#### [PASSAGE PROVIDED]

┏━━

Two errors are at the beginning, one is almost at the end.

> The best course IMHO is to do what Brian (and other) did and do a 'raw'
> read, so you take the ECC engine out of the picture and stop it from
> flipping bits.  You can experiment with always doing the raw read, but I
> believe you will see a decrease in performance (as others mentioned and
> I saw).
> 

Hm, we currently don't have a non ECC read function as we enable ECC
unconditionally. I guess this would need a read_oob_raw implementation,
where we disable ECC, read the page, and reenable ECC...

>>> Currently, the code is only handling case 2 (that is what the
>>> controller counts).  I believe that your physical page has actual
>>> 'stuck at zero' bits.  The current driver gives up.  If you want to
>>> handle this then we should replace the lines,
> 
>> I assumed that your code assumes that the controller returns the
>> flipped bit count when reading an erase page (case 1), which I did not
>> found in the documentation.
> 
>>>> +	/* ECC failed. */
>>>> +	if (flip > ecc_count)
>>>> +		return -1;
> 
>>> With something like,
>>>
>>> +	/* Not completely empty. */
>>> +	if (flip > ecc_count) {
>>> +           re_read_page_w_ecc_off();
>>> +           if (count_written_bits() > strength) /* strength/2 ? */
>>> +		return -1;
>>> +      }
>>>
>>> There is also a discussion on this here,
>>>
>>> http://lists.infradead.org/pipermail/linux-mtd/2014-March/052507.html
>>> http://lists.infradead.org/pipermail/linux-mtd/2014-March/052508.html
>>> http://lists.infradead.org/pipermail/linux-mtd/2014-March/052509.html
>>> http://lists.infradead.org/pipermail/linux-mtd/2014-March/052526.html
>>> http://lists.infradead.org/pipermail/linux-mtd/2014-March/052527.html
>>> http://lists.infradead.org/pipermail/linux-mtd/2014-March/052619.html
>>> ... etc.  Use the view thread.
>>>
>>> Especially,
>>> http://lists.infradead.org/pipermail/linux-mtd/2014-March/052647.html
>>>
>>> Here Brian says that 3b applies to SLC NAND.  I guess this is you :).

┗━━

#### [COLLECTED DATA]
┏━━

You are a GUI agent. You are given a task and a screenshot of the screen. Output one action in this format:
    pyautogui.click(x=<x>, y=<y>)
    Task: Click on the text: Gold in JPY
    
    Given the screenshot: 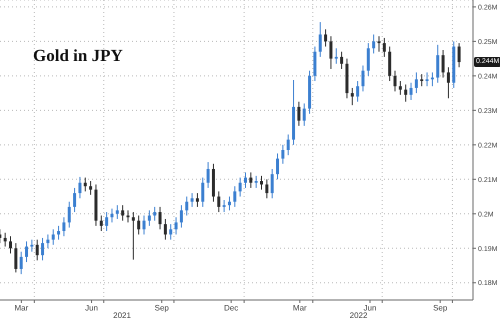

┗━━

#### [TASK TO CARRY OUT]
Reproduce the part of the NAND ECC thread above that opens with the words containing "Hm, we currently" and closes with "in the documentation.".

#### [WRITTEN ANSWER]
Hm, we currently don't have a non ECC read function as we enable ECC
unconditionally. I guess this would need a read_oob_raw implementation,
where we disable ECC, read the page, and reenable ECC...

>>> Currently, the code is only handling case 2 (that is what the
>>> controller counts).  I believe that your physical page has actual
>>> 'stuck at zero' bits.  The current driver gives up.  If you want to
>>> handle this then we should replace the lines,
> 
>> I assumed that your code assumes that the controller returns the
>> flipped bit count when reading an erase page (case 1), which I did not
>> found in the documentation.